**Passage to read**.
== Segment start ==

Distributed Training: FSDP Integration

GaLore 2 supports PyTorch FSDP (Fully Sharded Data Parallelism), addressing a key limitation of the original GaLore in distributed environments. The integration allows per-layer low-rank updates after reduce-scatter, and replicates SVD results efficiently across devices, maximizing sharding efficiency. A head-to-head comparison with FSDP+AdamW on Llama3 8B shows GaLore+FSDP achieving a memory reduction from 77.64GB to 72.84GB per GPU at 2048 sequence length. For extremely long sequences (4096), baseline AdamW+FSDP exceeds device memory, while GaLore+FSDP remains at 77.45GB, indicating practical viability for extreme-scale training on standard clusters.

Large-Scale Pretraining Results

Pretraining experiments on Llama 7B with 500B tokens on 256×H100 GPUs demonstrate robust convergence for GaLore, closely matching the validation loss curve of the 8-bit Adam baseline. Notably, while GaLore initially exhibits slightly slower convergence, it surpasses the baseline during the mid-stage of training, then closely tracks the baseline for the remainder. By the end of training, both methods reach equivalent validation perplexity.

Numerically, GaLore achieves functional parity with full-rank baselines across all downstream tasks, with some notable differences:

Language Understanding and Reasoning: Average 0.37 for both models.
Commonsense & Contextual Reasoning: Baseline 0.41 vs GaLore 0.40 (marginal deficit).
Paraphrase & Semantic Similarity: GaLore 0.67, baseline 0.64 (stronger performance for GaLore).
Truthfulness & Factual Accuracy: 0.30 both.
Academic & Professional Exams: 0.24 both.

These evaluations confirm that low-rank gradient projection does not compromise model performance, and, in some semantic similarity tasks, may even offer gains.

Implementation and Deployment Considerations

Hyperparameters & Robustness: GaLore is robust with respect to the learning rate ( $\alpha=0.125$ for rank=1024), and does not require model-size-dependent tuning, unlike many optimizer alternatives.

Compute Overhead: The dominant cost is subspace SVD; replacing full SVD with randomized SVD is essential for scaling to high parameter counts and frequent subspace updates.

Deployment: GaLore reduces the hardware requirement for LLM training and enables experimentation with larger batch sizes, sequence lengths, or architectures (e.g., increasing parameter count, windowed attention) within a fixed memory budget. Integration with FSDP and bitsandbytes ensures bottlenecks in both single-node and multi-node deployments are addressed.

== Segment end ==

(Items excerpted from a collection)
== Segment start ==

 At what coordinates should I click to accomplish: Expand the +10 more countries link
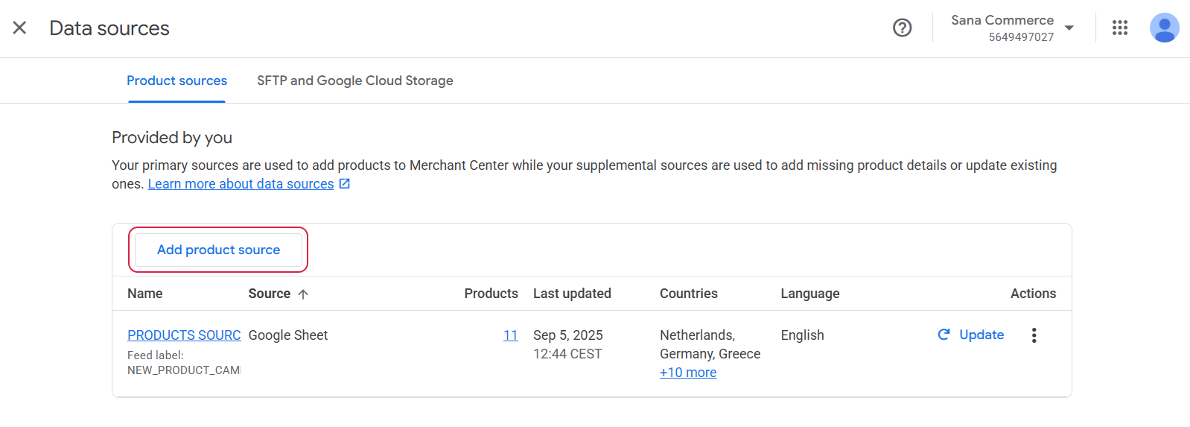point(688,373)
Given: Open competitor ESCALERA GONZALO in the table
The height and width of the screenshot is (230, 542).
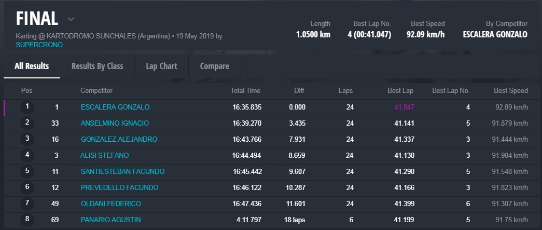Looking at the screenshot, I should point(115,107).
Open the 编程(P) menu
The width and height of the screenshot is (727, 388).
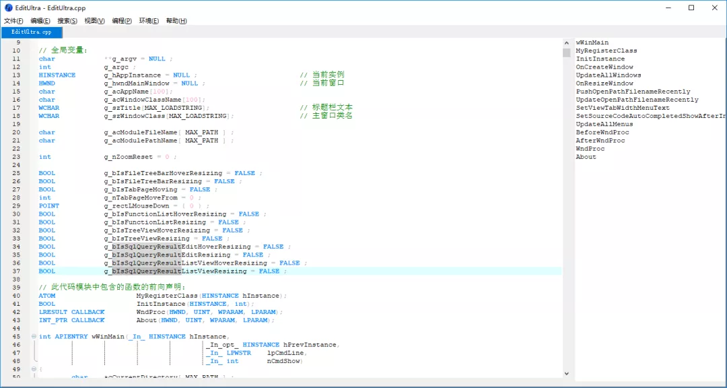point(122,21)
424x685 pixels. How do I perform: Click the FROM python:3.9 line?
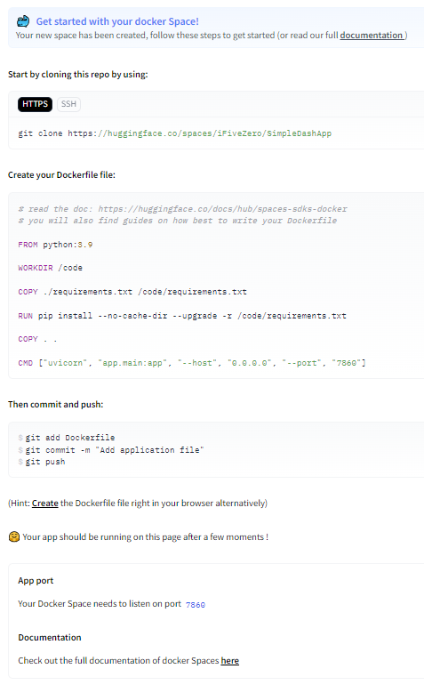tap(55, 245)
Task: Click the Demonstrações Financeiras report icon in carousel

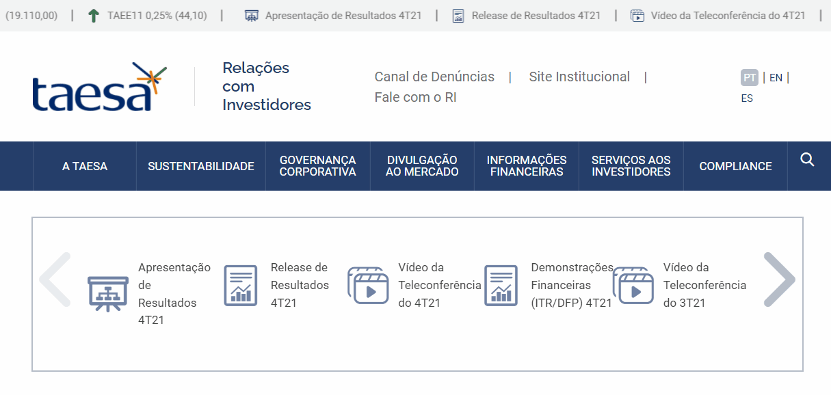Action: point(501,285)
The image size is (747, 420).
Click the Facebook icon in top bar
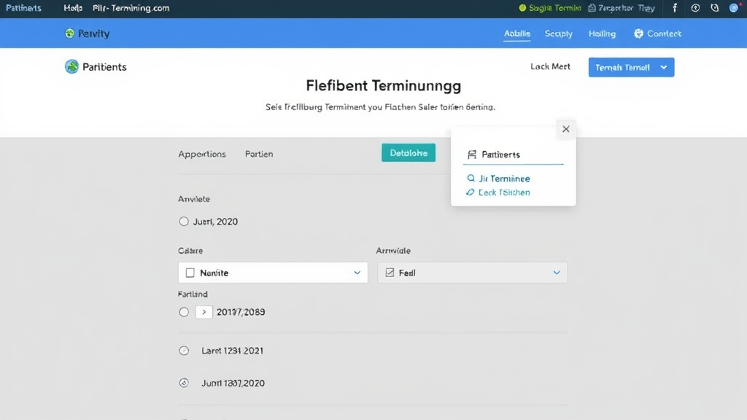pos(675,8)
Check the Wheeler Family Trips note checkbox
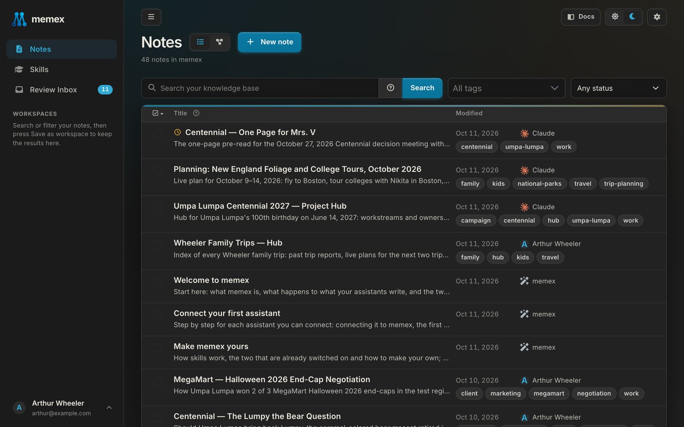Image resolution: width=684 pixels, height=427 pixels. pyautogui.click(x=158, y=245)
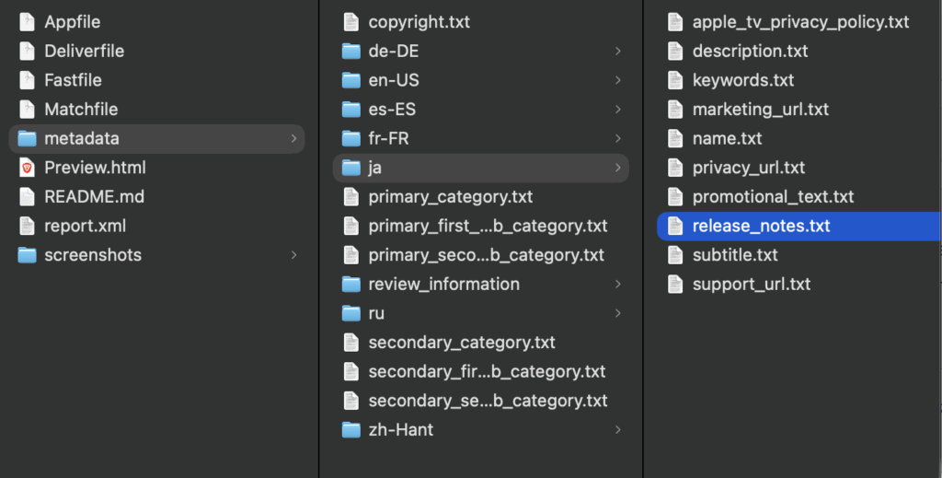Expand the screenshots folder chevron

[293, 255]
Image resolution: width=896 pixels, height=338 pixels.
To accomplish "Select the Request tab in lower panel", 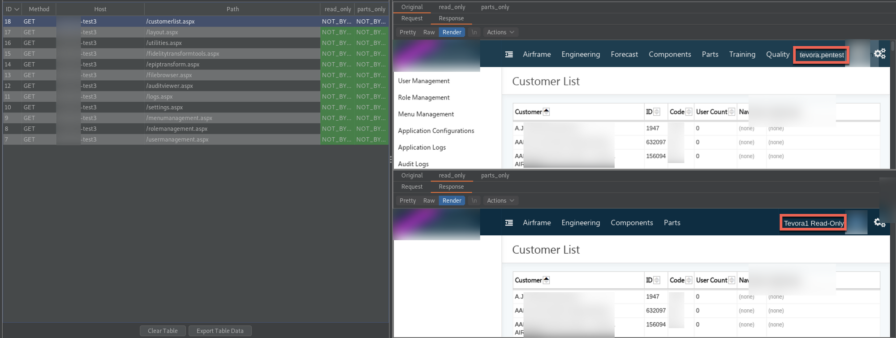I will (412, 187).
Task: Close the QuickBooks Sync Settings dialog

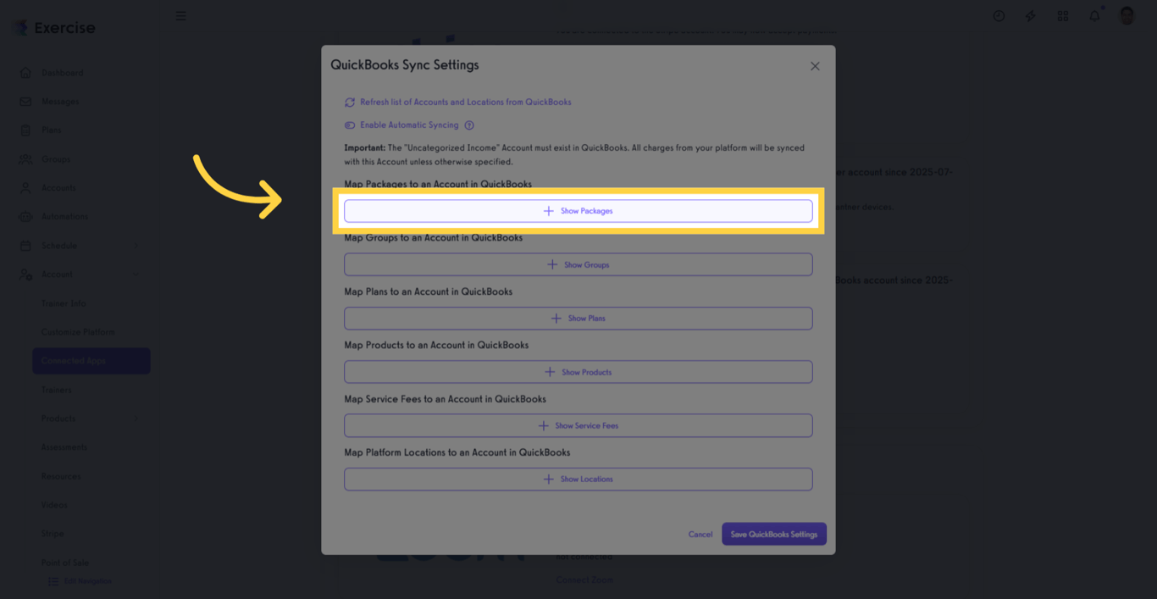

== Segment end ==

**What you will do**.
1. Answer these questions using the passage on GaLore 2.
(a) How much memory per GPU does GaLore+FSDP use at a sequence length of 4096?
(b) How many tokens and GPUs were used to pretrain Llama 7B?
(c) What is the dominant compute cost of GaLore?
2. Rewrite the passage on GaLore 2 between "Pretraining experiments on" and "0.40 (marginal deficit).", inclusive, putting "middle stage" in place of "mid-stage".

**Set of answers**.
1.
(a) 77.45GB per GPU.
(b) 500B tokens on 256×H100 GPUs.
(c) Subspace SVD.

2.
Pretraining experiments on Llama 7B with 500B tokens on 256×H100 GPUs demonstrate robust convergence for GaLore, closely matching the validation loss curve of the 8-bit Adam baseline. Notably, while GaLore initially exhibits slightly slower convergence, it surpasses the baseline during the middle stage of training, then closely tracks the baseline for the remainder. By the end of training, both methods reach equivalent validation perplexity.

Numerically, GaLore achieves functional parity with full-rank baselines across all downstream tasks, with some notable differences:

Language Understanding and Reasoning: Average 0.37 for both models.
Commonsense & Contextual Reasoning: Baseline 0.41 vs GaLore 0.40 (marginal deficit).